▶ _Required tasks_
A. In the Ark Encounter excerpt, how could Noah have disposed of the daily tons of animal waste?
B. Continue the Ark Encounter excerpt from its final sentence.

▶ _Document segment_
▼▼▼

Of all the biblical episodes, Voltaire thought none required more faith than the story of Noah’s Ark: “The history of the deluge being that of the most miraculous event of which the world ever heard, it must be the height of folly and madness to attempt an explanation of it.” If only he had visited Ark Encounter—a Christian theme park that opened this summer in Kentucky and boasts a “life-sized” reconstruction of Noah’s Ark. Seemingly impossible details have been fanatically researched and naturalistically explained by Answers in Genesis (AiG), a literalist Christian organization that’s also responsible for the nearby Creation Museum. With roughly 40 percent of Americans believing in creationism, the park shouldn’t be dismissed as mere Christian kitsch. Rather, it represents a recent and powerful trend in evangelical thought, a kind of fundamentalist realism. To visit the park is to see how conservative Christianity of the 21st century finds strength not simply in miracles, scripture and sermon, but in timber, mannequins, blueprints, and feasibility studies.

In over 100 exhibits on the ship, visitors learn how each difficulty might have been surmounted: How could eight people feed so many animals? Through an elaborate system of drains and chutes, as illustrated by an interactive video. And what about the stench? Solved easily enough—Noah just needed a ventilation system powered by the tides. And the daily tons of animal waste? Noah could dispose of that with a treadmill-cum-conveyor belt powered by elephants. But how did he fit elephants on the ship? And all those dinosaurs? They were babies at the time. And if visitors doubted that a wooden ship carrying all this cargo could withstand an apocalyptic flood, a placard explains that the ship’s dimensions, as specified in Genesis, has been proven by naval engineers to be the perfect compromise between comfort, stability, and strength. In one video, entitled “Sink or Swim,” visitors can watch animated simulations of ships from other diluvial myths being tossed in rough water. They all sink, often to the sound of terrified screams.

▲▲▲

▶ _Recorded data_
▼▼▼

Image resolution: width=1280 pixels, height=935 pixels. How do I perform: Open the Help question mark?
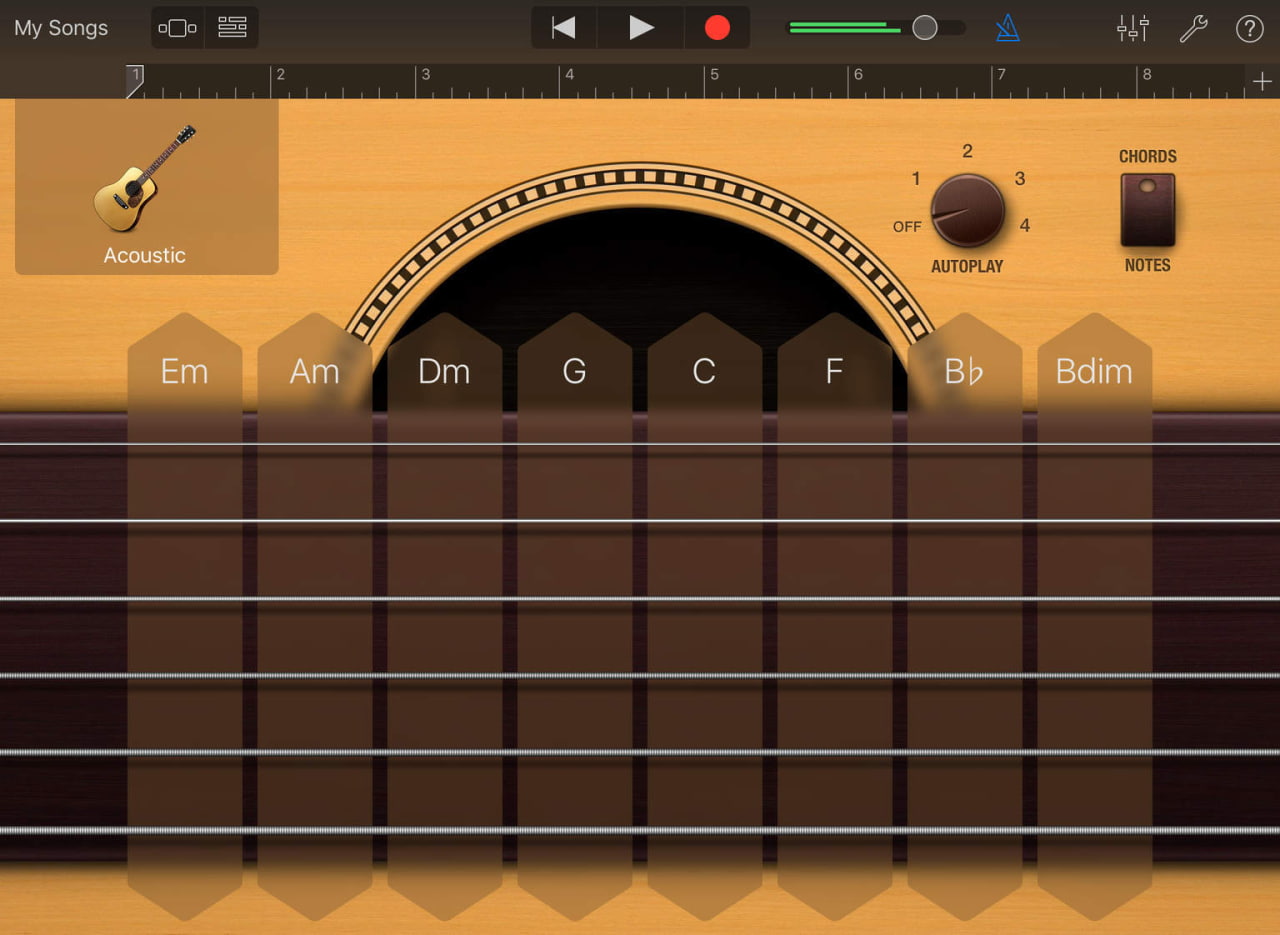(x=1250, y=28)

▲▲▲

▶ _Responses to the exercise_
A. He could have used a treadmill-cum-conveyor belt powered by elephants.

B.
During the grand opening in July, visitors marveled at these technological novelties. But many I spoke with also confessed that they had never really worried about these details before; instead, they had just ascribed it to God’s power. Tim Lovett, the ship’s engineer, has heard this too often during his decades researching the ark’s design—and he has no patience for it. When we sat in Ezmara’s Kitchen, the park’s cafeteria named in honor of Noah’s wife, he dismissed those who attribute the ark solely to miracles. “It’s a bit of a disease,” he told me. “I’m only going to assume miracles if it’s there, and if it’s not there, it’s unhealthy for me to assume it’s a miracle… [God] doesn’t do miracles willy-nilly.”

Lovett’s fastidious focus on the ark’s “plausibility” is as much about politics as it is intellectual rigor. “The Israelites in the desert were not of particularly good character,” he explained. They simply “waited for miracles” and “sat in a tent complaining”; they were, in other words, “a bit like people sitting on welfare.” While certainly not universal, this sentiment has deep roots in conservative evangelicalism. As historian Timothy Gloege has argued, Christian fundamentalism has been intertwined with consumer culture and a faith in modern capitalism from its beginnings in the 19th century. This connection continues to flourish at Ark Encounter, where the text is interpreted, and then reconstructed, as a celebration of radical self-sufficiency.

During its first decades, Gloege explains, fundamentalism borrowed from the popular media of its day: converts were taught to read the Bible as if it were a realist novel or newspaper. A century later, the literalist style of reading has changed along with popular entertainment. At Ark Encounter, visitors learn to read the Bible as a producer would read a screenplay—the location, characters, and dialogue may be given, but the reader must fill it out with a set, lighting, sounds, and actors. It becomes fully realized only through performance.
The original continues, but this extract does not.